Point-to-Point (PTP) Reports - User Guide
Overview
The Point-to-Point (PTP) Report feature generates detailed voltage drop calculations for fire alarm circuits, showing electrical characteristics from the power source through each device to the end of the line. These reports are essential for code compliance, demonstrating that all devices receive adequate voltage and current for proper operation.
What Do PTP Reports Calculate?
The PTP report determines:
- Voltage at Each Device: Actual voltage available after accounting for wire resistance and distance
- Voltage Drop: How much voltage is lost between devices due to wire resistance
- Remaining Current: Available current at each point in the circuit
- Wire Resistance: Electrical resistance based on wire gauge and distance
- Code Compliance: Whether devices meet minimum voltage requirements
Key Concepts
Point-to-Point Analysis
Point-to-Point means the calculation proceeds sequentially from device to device along the circuit:
- Starts at the power source (panel or control module)
- Calculates voltage drop to the first device
- Subtracts that drop from starting voltage
- Uses the new voltage as the starting point for the next segment
- Continues until reaching the end-of-line device
This provides accurate, real-world voltage values at every device location.
Voltage Drop
Voltage Drop is the reduction in electrical potential caused by:
- Wire Resistance: Resistance per unit length (Ω per 1000 feet)

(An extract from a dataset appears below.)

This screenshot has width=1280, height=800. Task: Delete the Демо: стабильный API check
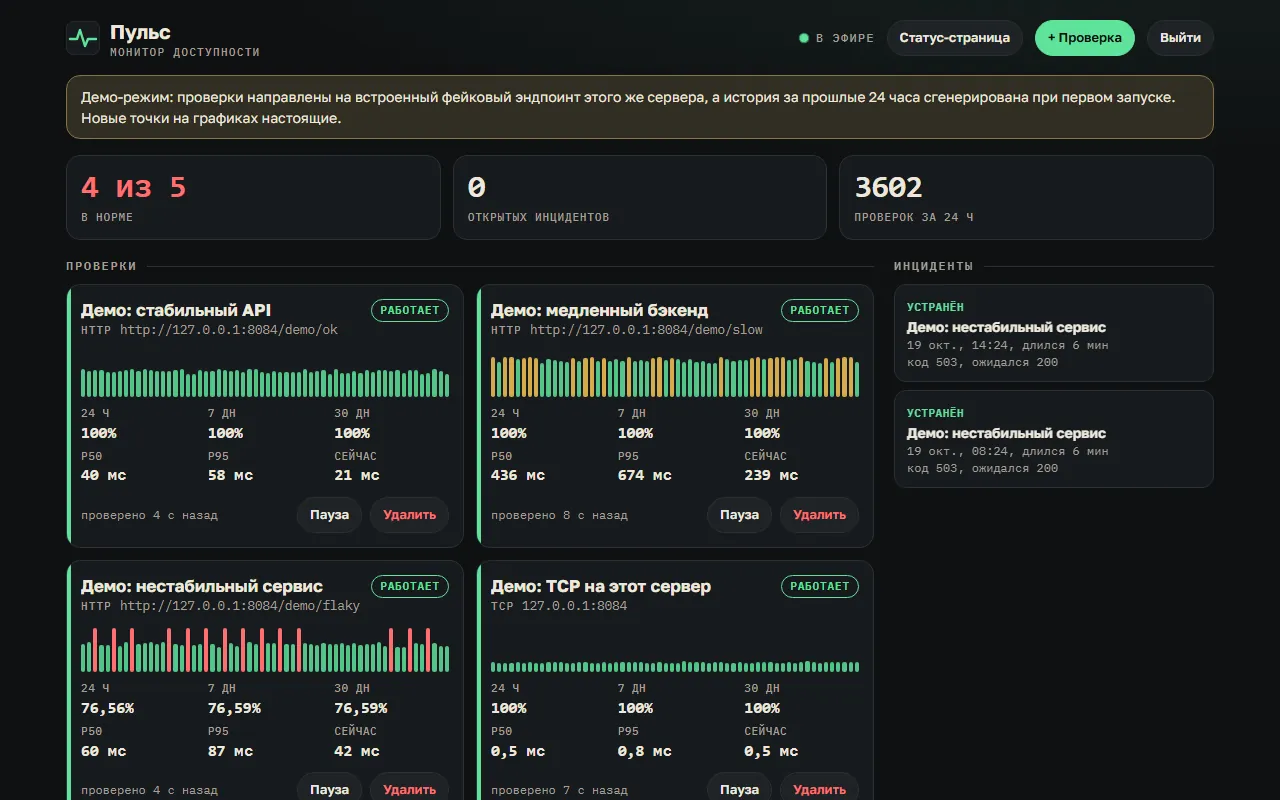coord(410,515)
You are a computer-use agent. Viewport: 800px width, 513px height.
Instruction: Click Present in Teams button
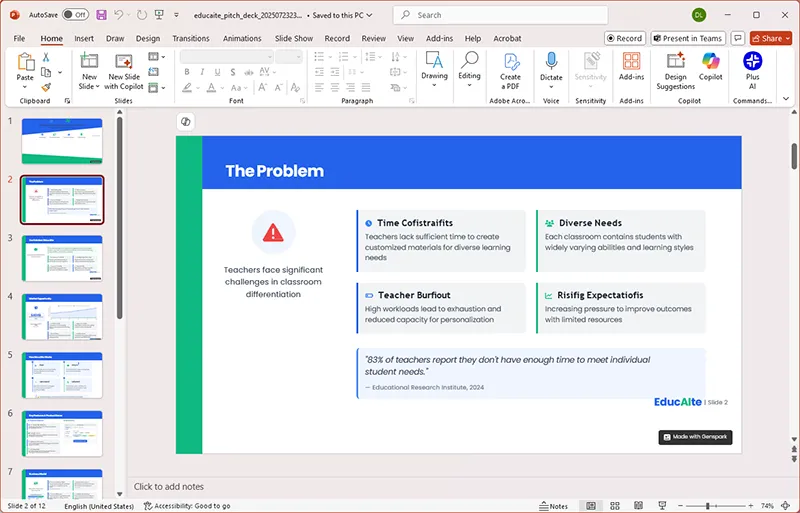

- Distance: Physical wire run length between devices
- Current Load: Electrical current flowing through the wire
Formula:
Resistance (Ω) = Wire Resistance (Ω/kFt) × 2 × Distance (Ft)
Voltage Drop (V) = Resistance (Ω) × Current (A)

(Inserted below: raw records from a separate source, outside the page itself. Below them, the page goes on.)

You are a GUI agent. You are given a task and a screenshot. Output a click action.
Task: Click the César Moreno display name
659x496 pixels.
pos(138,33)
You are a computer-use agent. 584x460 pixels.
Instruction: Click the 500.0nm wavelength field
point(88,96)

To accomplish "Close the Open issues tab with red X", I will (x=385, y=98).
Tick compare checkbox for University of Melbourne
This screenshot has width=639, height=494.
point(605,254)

The "×2" factor accounts for both conductors in the cable (positive and negative).
Remaining Current
Remaining Current represents the total load (current draw) from all devices downstream from the current point in the circuit. This value is used in voltage drop calculations to determine how much current is flowing through each wire segment.
- NAC/Notification Circuits: Remaining current decreases as you move through the circuit (each horn/strobe reduces the downstream load)
- SLC/Initiating Circuits: Remaining current remains nearly constant (detectors draw minimal current)
The remaining current at each device determines the voltage drop in the wire segment leading to that device, as voltage drop is calculated by: Voltage Drop = Resistance × Remaining Current.
Minimum Voltage Requirements
Fire alarm devices must receive adequate voltage to operate correctly:
- Typical Minimum Voltage: 16V for most devices (some may require higher)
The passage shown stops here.